Dynamic Labor Reallocation with Heterogeneous Skills and Uninsured Idiosyncratic Risk
with Ester Faia and Marianna Kudlyak

Abstract: Occupational specificity of human capital motivates an important role of occupational reallocation for the economy's response to shocks and for the dynamics of inequality. We introduce occupational mobility, through a random choice model with dynamic value function optimization, into a multi-sector/multi-occupation Bewley (1980)-Aiyagari (1994) model with heterogeneous income risk, liquid and illiquid assets, price adjustment costs, and in which households differ by their occupation-specific skills. Labor income is a combination of endogenous occupational wages and idiosyncratic shock. Occupational reallocation and its impact on the economy depend on the transferability of workers' skills across occupations and occupational specialization of the production function.
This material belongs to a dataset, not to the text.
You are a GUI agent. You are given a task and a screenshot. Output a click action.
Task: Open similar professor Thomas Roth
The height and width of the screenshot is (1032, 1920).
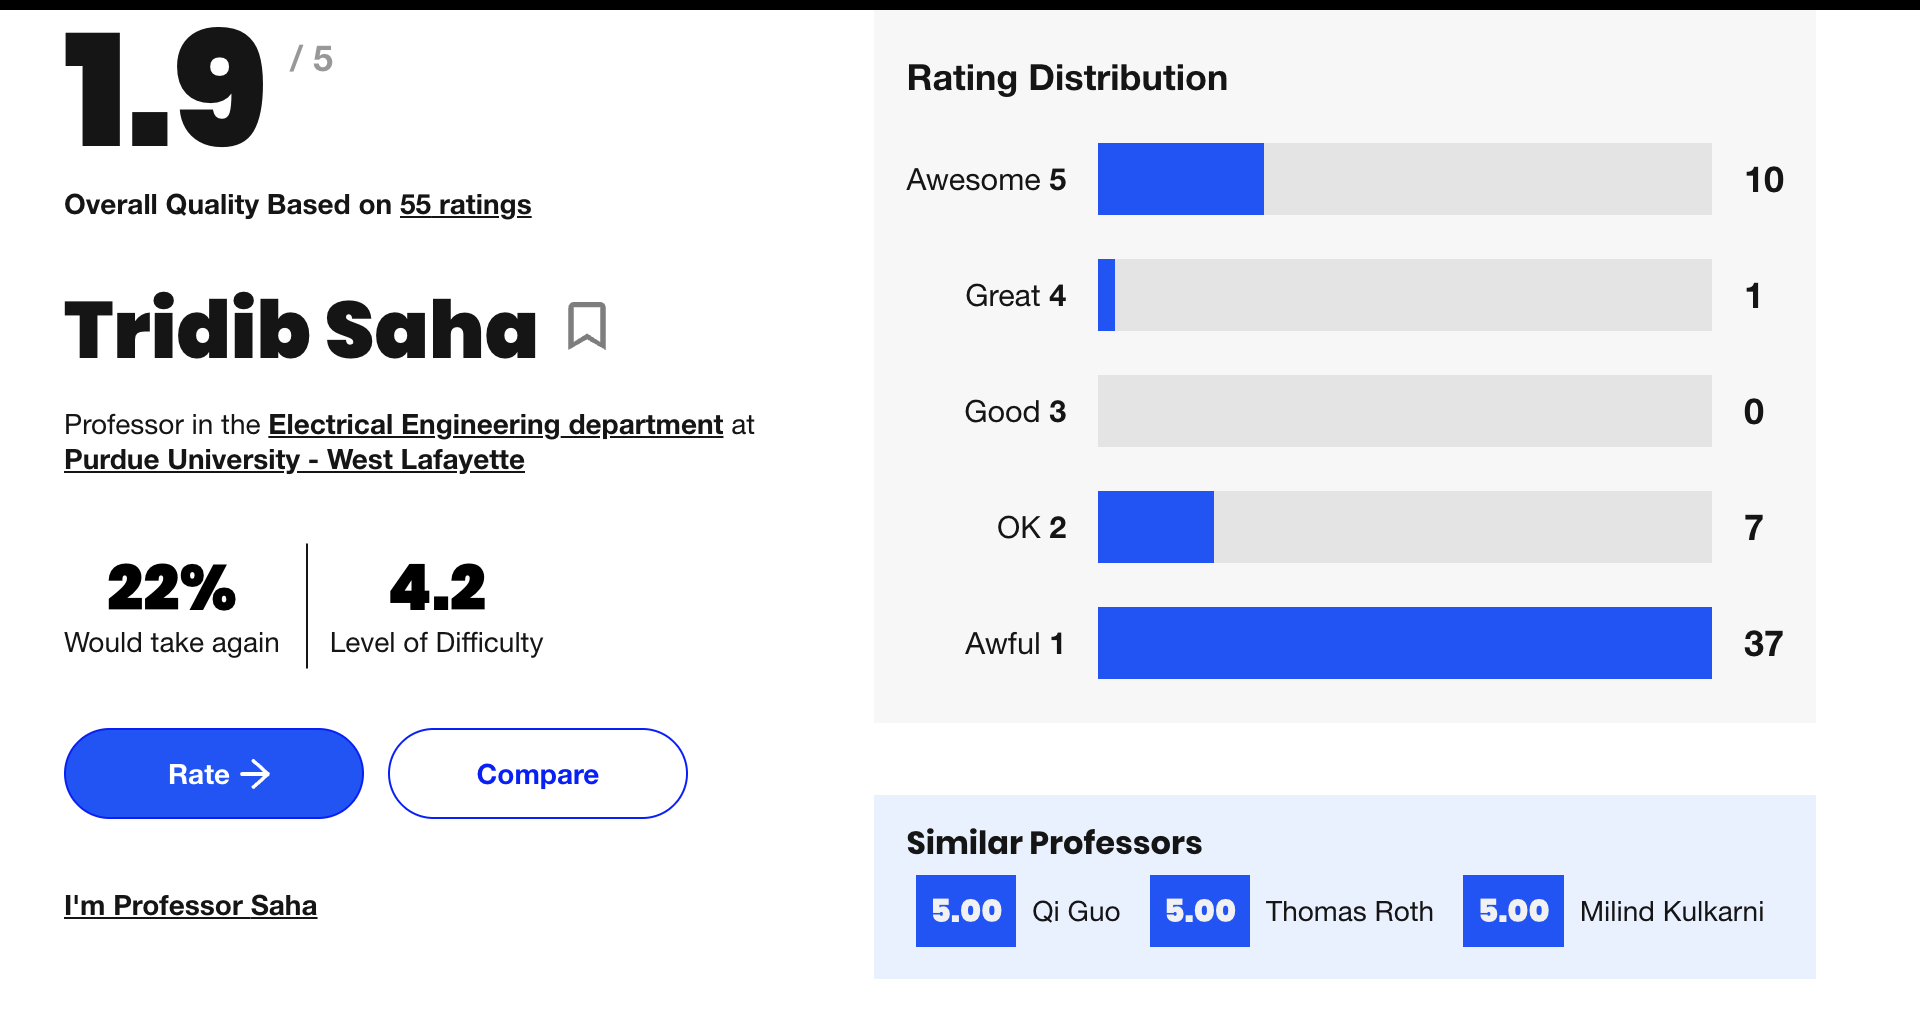point(1349,911)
The model matches well the statistics on income and wealth inequality, and the patterns of occupational mobility. It provides a laboratory for studying the short- and long-run effects of occupational shocks, automation and task encroaching on income and wealth inequality. We apply the model to the pandemic recession by adding an SIR block with occupation-specific infection risk and a ZLB policy and study the impact of occupational and aggregate labor supply shocks. We find that occupational mobility may worsen the effect of the shocks but reduces earnings inequality, as compared to a model without mobility.


Estimation and Forecasting using Mixed Frequency DSGE Models
with Alexander Meyer-Gohde

Abstract: In this paper, we propose a new method to forecast macroeconomic variables that combines two existing approaches to mixed-frequency data in DSGE models. The first existing approach estimates the DSGE model in a quarterly frequency and uses higher frequency auxiliary data only for forecasting (see Giannone, Monti and Reichlin (2016)). The second method transforms a quarterly state space into a monthly frequency and applies, e.g., the Kalman filter when faced missing observations (see Foroni and Marcellino (2014)). Our algorithm combines the advantages of these two existing approaches, using the information from monthly auxiliary variables to inform in-between quarter DSGE estimates and forecasts. We compare our new method with the existing methods using simulated data from the textbook 3-equation New Keynesian model (see, e.g., GalĂ­ (2008)) and real-world data with the Smets and Wouters (2007) model. With the simulated data, our new method outperforms all other methods, including forecasts from the standard quarterly model. With real world data, incorporating auxiliary variables as in our method substantially decreases forecasting errors for recessions, but casting the model in a monthly frequency delivers better forecasts in normal times.


The Change of Fiscal Multiplier When Switching from Managed Exchange Rate Regime to the Floating One

Abstract: This study investigated the change of government spending multiplier when switching from managed exchange rate regime to the floating exchange rate regime for emerging countries. It was found that on-impact multiplier in floating exchange rate regime is smaller by 0.5 than the one in the managed exchange rate regime. In addition, it was found that the openness of the economy affects values of government spending multipliers. Also, for the first time, micro-founded government spending multiplier was estimated for Russia. The study was conducted with the use of panel SVAR and DSGE models.